*WHAT TO WORK ON:*
Would you return the entries below word for word?

*INFORMATION SUPPLIED:*

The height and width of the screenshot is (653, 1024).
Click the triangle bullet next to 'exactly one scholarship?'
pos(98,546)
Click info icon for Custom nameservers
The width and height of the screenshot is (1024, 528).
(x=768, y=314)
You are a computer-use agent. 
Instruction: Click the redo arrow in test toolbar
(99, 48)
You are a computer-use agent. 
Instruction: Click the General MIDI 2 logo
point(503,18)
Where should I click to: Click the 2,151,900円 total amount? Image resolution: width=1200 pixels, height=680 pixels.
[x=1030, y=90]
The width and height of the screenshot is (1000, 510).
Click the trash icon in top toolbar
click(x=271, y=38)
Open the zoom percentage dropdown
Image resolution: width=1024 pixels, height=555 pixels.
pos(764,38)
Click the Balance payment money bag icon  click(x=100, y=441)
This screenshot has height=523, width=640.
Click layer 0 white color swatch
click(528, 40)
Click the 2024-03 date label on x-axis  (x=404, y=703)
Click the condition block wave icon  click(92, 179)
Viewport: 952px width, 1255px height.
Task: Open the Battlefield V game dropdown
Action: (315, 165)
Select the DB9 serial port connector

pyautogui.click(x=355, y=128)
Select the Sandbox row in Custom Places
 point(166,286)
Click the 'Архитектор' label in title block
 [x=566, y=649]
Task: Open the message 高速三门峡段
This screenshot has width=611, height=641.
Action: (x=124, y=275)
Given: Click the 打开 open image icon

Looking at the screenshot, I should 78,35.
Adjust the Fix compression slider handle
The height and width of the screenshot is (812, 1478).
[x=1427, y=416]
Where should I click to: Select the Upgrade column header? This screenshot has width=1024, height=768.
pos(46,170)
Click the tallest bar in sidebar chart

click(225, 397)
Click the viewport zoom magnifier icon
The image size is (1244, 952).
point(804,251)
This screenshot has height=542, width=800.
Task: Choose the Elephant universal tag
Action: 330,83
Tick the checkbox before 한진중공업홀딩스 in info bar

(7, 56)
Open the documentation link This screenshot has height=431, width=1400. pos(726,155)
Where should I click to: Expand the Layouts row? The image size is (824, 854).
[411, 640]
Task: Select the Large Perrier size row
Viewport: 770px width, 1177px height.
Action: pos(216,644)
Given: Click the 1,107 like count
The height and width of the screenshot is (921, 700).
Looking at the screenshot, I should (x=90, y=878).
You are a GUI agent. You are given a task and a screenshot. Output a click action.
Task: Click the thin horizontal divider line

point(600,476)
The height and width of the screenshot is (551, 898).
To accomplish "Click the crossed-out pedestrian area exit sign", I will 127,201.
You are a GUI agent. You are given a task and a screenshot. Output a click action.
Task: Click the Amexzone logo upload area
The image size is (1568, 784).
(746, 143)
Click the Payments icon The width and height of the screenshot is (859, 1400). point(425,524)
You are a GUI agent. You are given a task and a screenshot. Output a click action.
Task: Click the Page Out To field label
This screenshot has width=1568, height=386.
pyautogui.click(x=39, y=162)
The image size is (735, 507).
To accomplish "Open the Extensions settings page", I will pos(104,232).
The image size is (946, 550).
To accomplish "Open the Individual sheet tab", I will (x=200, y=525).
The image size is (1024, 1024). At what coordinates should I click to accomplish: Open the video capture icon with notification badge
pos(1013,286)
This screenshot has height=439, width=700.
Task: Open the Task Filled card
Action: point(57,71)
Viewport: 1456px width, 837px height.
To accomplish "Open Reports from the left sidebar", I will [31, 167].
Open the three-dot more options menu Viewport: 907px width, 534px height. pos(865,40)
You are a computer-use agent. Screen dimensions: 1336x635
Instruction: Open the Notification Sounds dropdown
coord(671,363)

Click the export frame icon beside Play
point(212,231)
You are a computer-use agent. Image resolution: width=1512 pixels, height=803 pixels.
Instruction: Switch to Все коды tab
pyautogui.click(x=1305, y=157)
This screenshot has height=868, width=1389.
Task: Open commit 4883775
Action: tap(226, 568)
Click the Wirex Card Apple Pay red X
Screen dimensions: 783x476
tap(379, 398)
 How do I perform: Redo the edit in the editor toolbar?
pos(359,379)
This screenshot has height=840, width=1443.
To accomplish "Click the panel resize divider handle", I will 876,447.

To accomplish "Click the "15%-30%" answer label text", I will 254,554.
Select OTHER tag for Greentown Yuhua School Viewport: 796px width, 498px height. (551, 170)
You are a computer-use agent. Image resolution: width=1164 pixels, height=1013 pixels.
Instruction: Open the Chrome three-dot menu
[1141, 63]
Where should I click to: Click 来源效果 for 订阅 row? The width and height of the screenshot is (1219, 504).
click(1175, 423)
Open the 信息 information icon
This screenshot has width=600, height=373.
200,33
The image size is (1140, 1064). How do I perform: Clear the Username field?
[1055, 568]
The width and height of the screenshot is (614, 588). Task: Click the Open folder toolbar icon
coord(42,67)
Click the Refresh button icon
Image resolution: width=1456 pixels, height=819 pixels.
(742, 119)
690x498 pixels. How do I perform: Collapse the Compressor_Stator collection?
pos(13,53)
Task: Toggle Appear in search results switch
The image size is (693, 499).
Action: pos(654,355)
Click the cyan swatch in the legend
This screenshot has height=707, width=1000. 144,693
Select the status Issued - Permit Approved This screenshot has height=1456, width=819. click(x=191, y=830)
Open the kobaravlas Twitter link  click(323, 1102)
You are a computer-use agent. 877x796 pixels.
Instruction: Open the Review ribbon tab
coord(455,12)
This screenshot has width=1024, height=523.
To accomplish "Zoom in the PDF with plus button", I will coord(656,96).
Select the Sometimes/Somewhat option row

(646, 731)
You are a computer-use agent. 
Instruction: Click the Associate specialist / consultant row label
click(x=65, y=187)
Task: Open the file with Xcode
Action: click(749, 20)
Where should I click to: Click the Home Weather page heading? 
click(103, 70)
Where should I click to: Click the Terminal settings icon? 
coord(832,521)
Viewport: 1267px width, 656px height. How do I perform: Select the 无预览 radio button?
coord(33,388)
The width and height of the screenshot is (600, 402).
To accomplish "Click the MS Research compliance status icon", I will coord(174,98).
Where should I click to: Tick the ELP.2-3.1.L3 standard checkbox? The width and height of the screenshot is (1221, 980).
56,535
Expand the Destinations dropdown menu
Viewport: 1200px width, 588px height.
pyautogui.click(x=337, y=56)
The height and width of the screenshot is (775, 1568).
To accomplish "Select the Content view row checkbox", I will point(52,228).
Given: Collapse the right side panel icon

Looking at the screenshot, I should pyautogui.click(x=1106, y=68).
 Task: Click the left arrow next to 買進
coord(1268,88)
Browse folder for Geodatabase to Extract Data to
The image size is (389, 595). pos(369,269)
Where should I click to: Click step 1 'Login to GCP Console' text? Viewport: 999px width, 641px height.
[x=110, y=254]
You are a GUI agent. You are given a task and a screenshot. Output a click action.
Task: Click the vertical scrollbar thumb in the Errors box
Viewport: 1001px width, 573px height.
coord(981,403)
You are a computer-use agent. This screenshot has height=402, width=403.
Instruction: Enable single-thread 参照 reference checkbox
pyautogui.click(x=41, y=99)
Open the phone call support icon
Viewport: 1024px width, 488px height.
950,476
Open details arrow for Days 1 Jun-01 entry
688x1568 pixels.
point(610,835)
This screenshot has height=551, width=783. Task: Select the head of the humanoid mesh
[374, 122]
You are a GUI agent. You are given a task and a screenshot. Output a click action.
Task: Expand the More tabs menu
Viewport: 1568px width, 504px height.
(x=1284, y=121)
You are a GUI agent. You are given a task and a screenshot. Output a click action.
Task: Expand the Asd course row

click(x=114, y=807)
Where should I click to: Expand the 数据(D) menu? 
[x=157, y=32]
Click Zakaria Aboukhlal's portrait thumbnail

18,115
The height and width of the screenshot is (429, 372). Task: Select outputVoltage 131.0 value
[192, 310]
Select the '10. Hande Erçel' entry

*RESPONSE FOR THIS EXERCISE:*
The height and width of the screenshot is (653, 1024).
Click the triangle bullet next to 'exactly one scholarship?'
pos(98,546)
Click info icon for Custom nameservers
The width and height of the screenshot is (1024, 528).
(x=768, y=314)
You are a computer-use agent. 
Instruction: Click the redo arrow in test toolbar
(99, 48)
You are a computer-use agent. 
Instruction: Click the General MIDI 2 logo
point(503,18)
Where should I click to: Click the 2,151,900円 total amount? Image resolution: width=1200 pixels, height=680 pixels.
[x=1030, y=90]
The width and height of the screenshot is (1000, 510).
Click the trash icon in top toolbar
click(x=271, y=38)
Open the zoom percentage dropdown
Image resolution: width=1024 pixels, height=555 pixels.
pos(764,38)
Click the Balance payment money bag icon  click(x=100, y=441)
This screenshot has height=523, width=640.
Click layer 0 white color swatch
click(528, 40)
Click the 2024-03 date label on x-axis  (x=404, y=703)
Click the condition block wave icon  click(92, 179)
Viewport: 952px width, 1255px height.
Task: Open the Battlefield V game dropdown
Action: (315, 165)
Select the DB9 serial port connector

pyautogui.click(x=355, y=128)
Select the Sandbox row in Custom Places
 point(166,286)
Click the 'Архитектор' label in title block
 [x=566, y=649]
Task: Open the message 高速三门峡段
This screenshot has width=611, height=641.
Action: (x=124, y=275)
Given: Click the 打开 open image icon

Looking at the screenshot, I should 78,35.
Adjust the Fix compression slider handle
The height and width of the screenshot is (812, 1478).
[x=1427, y=416]
Where should I click to: Select the Upgrade column header? This screenshot has width=1024, height=768.
pos(46,170)
Click the tallest bar in sidebar chart

click(225, 397)
Click the viewport zoom magnifier icon
The image size is (1244, 952).
point(804,251)
This screenshot has height=542, width=800.
Task: Choose the Elephant universal tag
Action: 330,83
Tick the checkbox before 한진중공업홀딩스 in info bar

(7, 56)
Open the documentation link This screenshot has height=431, width=1400. pos(726,155)
Where should I click to: Expand the Layouts row? The image size is (824, 854).
[411, 640]
Task: Select the Large Perrier size row
Viewport: 770px width, 1177px height.
Action: pos(216,644)
Given: Click the 1,107 like count
The height and width of the screenshot is (921, 700).
Looking at the screenshot, I should (x=90, y=878).
You are a GUI agent. You are given a task and a screenshot. Output a click action.
Task: Click the thin horizontal divider line

point(600,476)
The height and width of the screenshot is (551, 898).
To accomplish "Click the crossed-out pedestrian area exit sign", I will 127,201.
You are a GUI agent. You are given a task and a screenshot. Output a click action.
Task: Click the Amexzone logo upload area
The image size is (1568, 784).
(746, 143)
Click the Payments icon The width and height of the screenshot is (859, 1400). point(425,524)
You are a GUI agent. You are given a task and a screenshot. Output a click action.
Task: Click the Page Out To field label
This screenshot has width=1568, height=386.
pyautogui.click(x=39, y=162)
The image size is (735, 507).
To accomplish "Open the Extensions settings page", I will pos(104,232).
The image size is (946, 550).
To accomplish "Open the Individual sheet tab", I will (x=200, y=525).
The image size is (1024, 1024). At what coordinates should I click to accomplish: Open the video capture icon with notification badge
pos(1013,286)
This screenshot has height=439, width=700.
Task: Open the Task Filled card
Action: point(57,71)
Viewport: 1456px width, 837px height.
To accomplish "Open Reports from the left sidebar", I will [31, 167].
Open the three-dot more options menu Viewport: 907px width, 534px height. pos(865,40)
You are a computer-use agent. Screen dimensions: 1336x635
Instruction: Open the Notification Sounds dropdown
coord(671,363)

Click the export frame icon beside Play
point(212,231)
You are a computer-use agent. Image resolution: width=1512 pixels, height=803 pixels.
Instruction: Switch to Все коды tab
pyautogui.click(x=1305, y=157)
This screenshot has height=868, width=1389.
Task: Open commit 4883775
Action: tap(226, 568)
Click the Wirex Card Apple Pay red X
Screen dimensions: 783x476
tap(379, 398)
 How do I perform: Redo the edit in the editor toolbar?
pos(359,379)
This screenshot has height=840, width=1443.
To accomplish "Click the panel resize divider handle", I will 876,447.

To accomplish "Click the "15%-30%" answer label text", I will 254,554.
Select OTHER tag for Greentown Yuhua School Viewport: 796px width, 498px height. (551, 170)
You are a computer-use agent. Image resolution: width=1164 pixels, height=1013 pixels.
Instruction: Open the Chrome three-dot menu
[1141, 63]
Where should I click to: Click 来源效果 for 订阅 row? The width and height of the screenshot is (1219, 504).
click(1175, 423)
Open the 信息 information icon
This screenshot has width=600, height=373.
200,33
The image size is (1140, 1064). How do I perform: Clear the Username field?
[1055, 568]
The width and height of the screenshot is (614, 588). Task: Click the Open folder toolbar icon
coord(42,67)
Click the Refresh button icon
Image resolution: width=1456 pixels, height=819 pixels.
(742, 119)
690x498 pixels. How do I perform: Collapse the Compressor_Stator collection?
pos(13,53)
Task: Toggle Appear in search results switch
The image size is (693, 499).
Action: pos(654,355)
Click the cyan swatch in the legend
This screenshot has height=707, width=1000. 144,693
Select the status Issued - Permit Approved This screenshot has height=1456, width=819. click(x=191, y=830)
Open the kobaravlas Twitter link  click(323, 1102)
You are a computer-use agent. 877x796 pixels.
Instruction: Open the Review ribbon tab
coord(455,12)
This screenshot has width=1024, height=523.
To accomplish "Zoom in the PDF with plus button", I will coord(656,96).
Select the Sometimes/Somewhat option row

(646, 731)
You are a computer-use agent. 
Instruction: Click the Associate specialist / consultant row label
click(x=65, y=187)
Task: Open the file with Xcode
Action: click(749, 20)
Where should I click to: Click the Home Weather page heading? 
click(103, 70)
Where should I click to: Click the Terminal settings icon? 
coord(832,521)
Viewport: 1267px width, 656px height. How do I perform: Select the 无预览 radio button?
coord(33,388)
The width and height of the screenshot is (600, 402).
To accomplish "Click the MS Research compliance status icon", I will coord(174,98).
Where should I click to: Tick the ELP.2-3.1.L3 standard checkbox? The width and height of the screenshot is (1221, 980).
56,535
Expand the Destinations dropdown menu
Viewport: 1200px width, 588px height.
pyautogui.click(x=337, y=56)
The height and width of the screenshot is (775, 1568).
To accomplish "Select the Content view row checkbox", I will point(52,228).
Given: Collapse the right side panel icon

Looking at the screenshot, I should pyautogui.click(x=1106, y=68).
 Task: Click the left arrow next to 買進
coord(1268,88)
Browse folder for Geodatabase to Extract Data to
The image size is (389, 595). pos(369,269)
Where should I click to: Click step 1 'Login to GCP Console' text? Viewport: 999px width, 641px height.
[x=110, y=254]
You are a GUI agent. You are given a task and a screenshot. Output a click action.
Task: Click the vertical scrollbar thumb in the Errors box
Viewport: 1001px width, 573px height.
coord(981,403)
You are a computer-use agent. This screenshot has height=402, width=403.
Instruction: Enable single-thread 参照 reference checkbox
pyautogui.click(x=41, y=99)
Open the phone call support icon
Viewport: 1024px width, 488px height.
950,476
Open details arrow for Days 1 Jun-01 entry
688x1568 pixels.
point(610,835)
This screenshot has height=551, width=783. Task: Select the head of the humanoid mesh
[374, 122]
You are a GUI agent. You are given a task and a screenshot. Output a click action.
Task: Expand the More tabs menu
Viewport: 1568px width, 504px height.
(x=1284, y=121)
You are a GUI agent. You are given a task and a screenshot. Output a click action.
Task: Expand the Asd course row

click(x=114, y=807)
Where should I click to: Expand the 数据(D) menu? 
[x=157, y=32]
Click Zakaria Aboukhlal's portrait thumbnail

18,115
The height and width of the screenshot is (429, 372). Task: Select outputVoltage 131.0 value
[192, 310]
Select the '10. Hande Erçel' entry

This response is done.